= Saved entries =

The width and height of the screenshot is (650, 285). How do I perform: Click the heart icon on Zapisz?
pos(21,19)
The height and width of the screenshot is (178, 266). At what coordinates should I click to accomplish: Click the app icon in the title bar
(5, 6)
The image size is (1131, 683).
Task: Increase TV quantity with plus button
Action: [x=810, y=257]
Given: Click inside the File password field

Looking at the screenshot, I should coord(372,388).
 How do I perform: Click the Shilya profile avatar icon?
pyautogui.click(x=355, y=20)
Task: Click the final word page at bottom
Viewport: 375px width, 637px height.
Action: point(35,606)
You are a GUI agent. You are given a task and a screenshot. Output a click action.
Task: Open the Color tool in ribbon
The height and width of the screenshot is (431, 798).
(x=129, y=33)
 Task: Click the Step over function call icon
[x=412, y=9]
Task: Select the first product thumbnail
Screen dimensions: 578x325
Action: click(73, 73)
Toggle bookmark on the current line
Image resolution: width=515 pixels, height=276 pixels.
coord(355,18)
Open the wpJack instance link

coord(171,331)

= THE PROBLEM =
Copy nothing except the lines from the one with "Image resolution: width=515" through the end of the records; keep each exactly as it appears, first and last included.

= REPLY TO THE EXERCISE =
Image resolution: width=515 pixels, height=276 pixels.
coord(355,18)
Open the wpJack instance link

coord(171,331)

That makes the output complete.